* WHAT THE EXERCISE ASKS: Revise the lines from the one with "You are a GUI" to the one with "(x=624, y=301)", swapping "screenshot" for "screen capture" and leaving everything else as it is. Omit the pictures from your answer.

* MATERIAL PROVIDED:
────────

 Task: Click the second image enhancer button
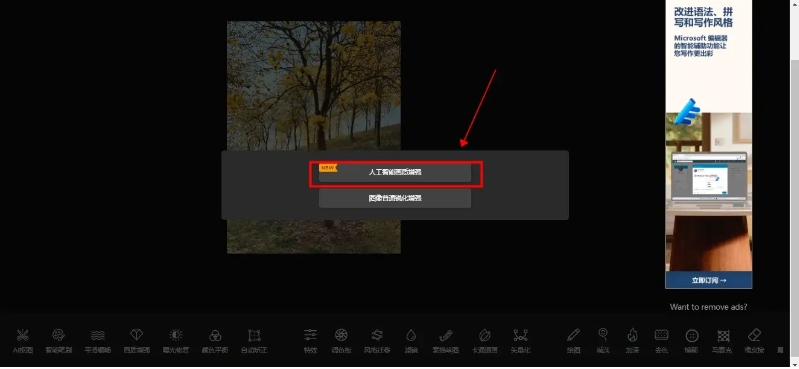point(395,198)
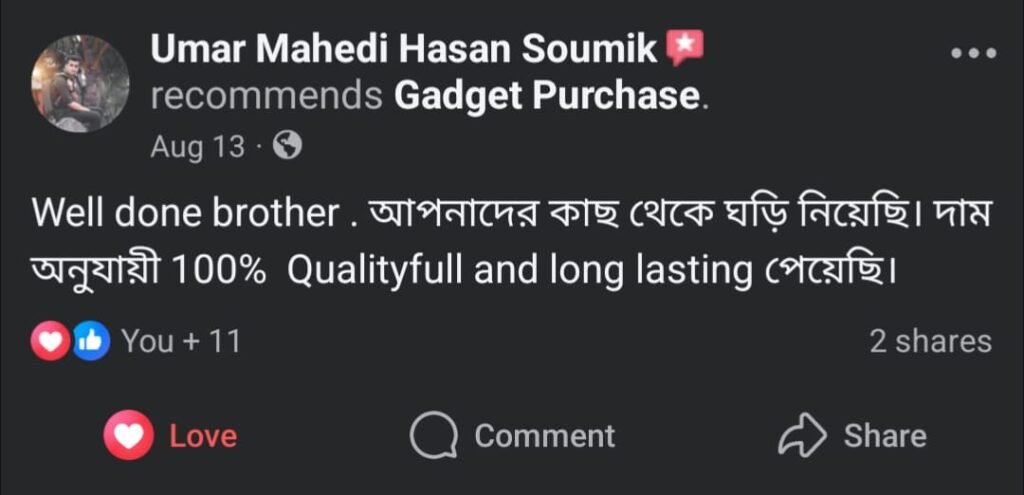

────────

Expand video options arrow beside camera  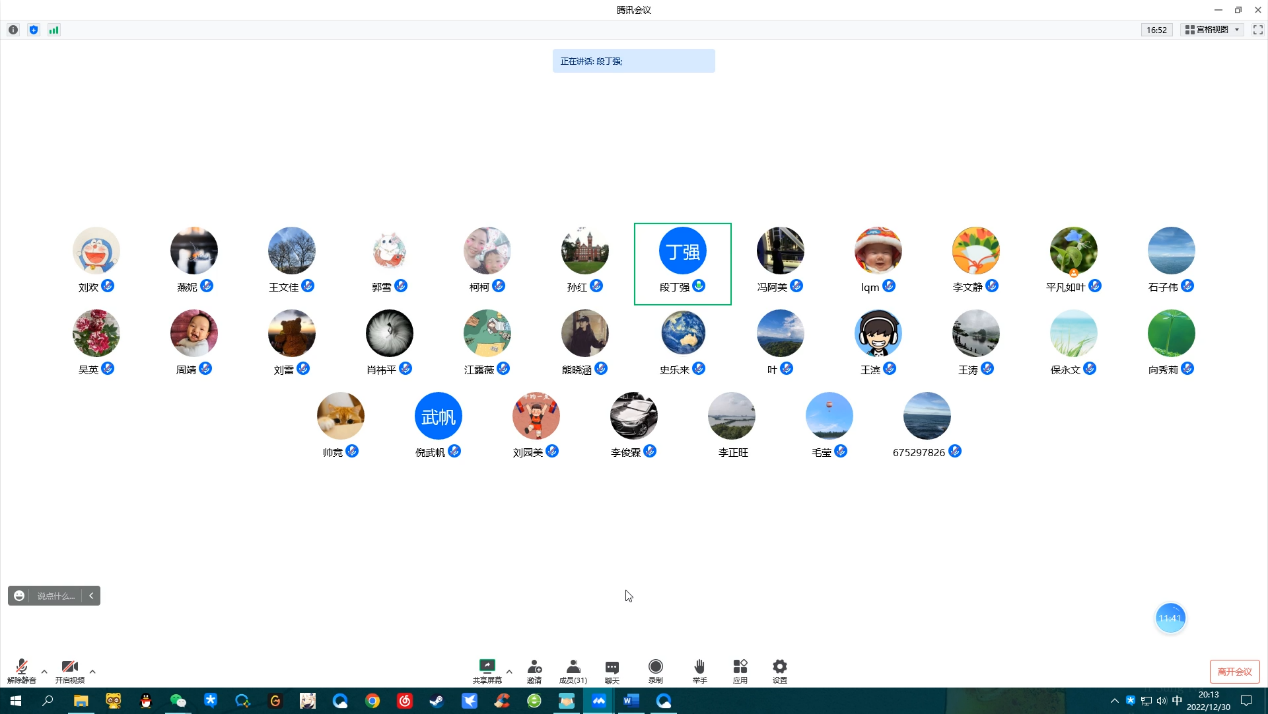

────────

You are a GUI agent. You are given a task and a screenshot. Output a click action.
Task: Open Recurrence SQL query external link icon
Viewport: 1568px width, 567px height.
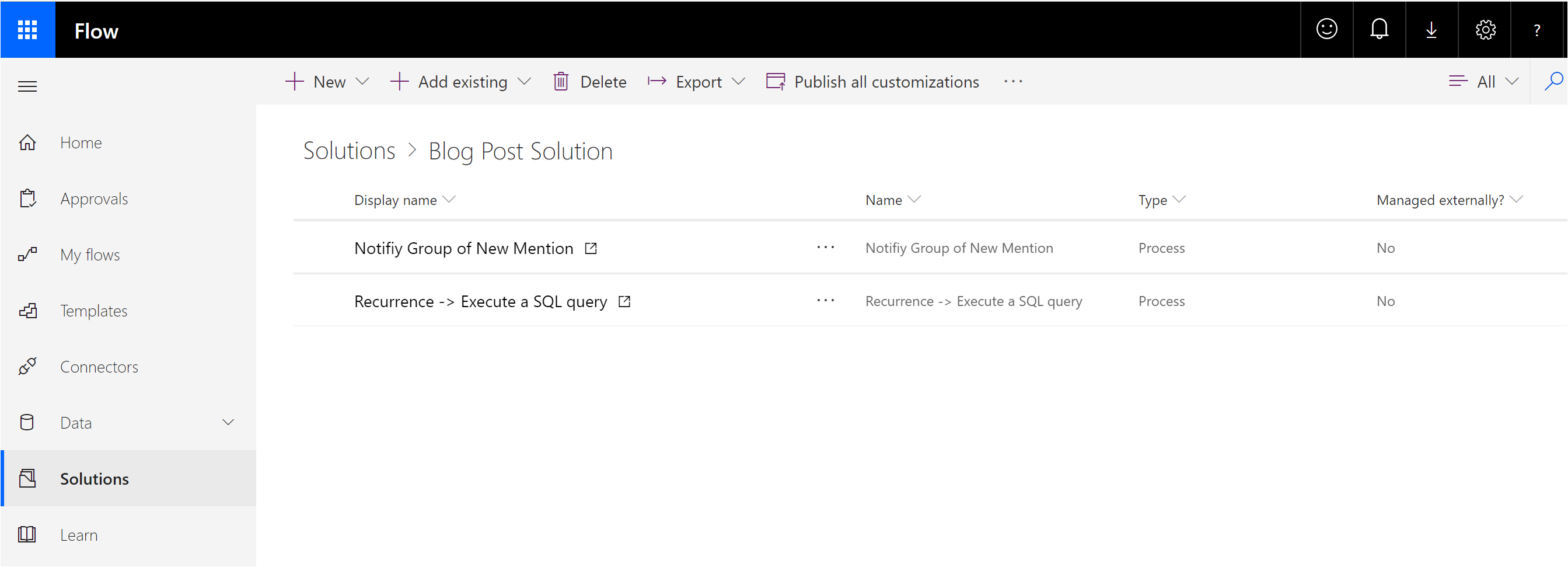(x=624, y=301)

────────

* FINISHED EXERCISE:
You are a GUI agent. You are given a task and a screen capture. Output a click action.
Task: Open Recurrence SQL query external link icon
Viewport: 1568px width, 567px height.
(x=624, y=301)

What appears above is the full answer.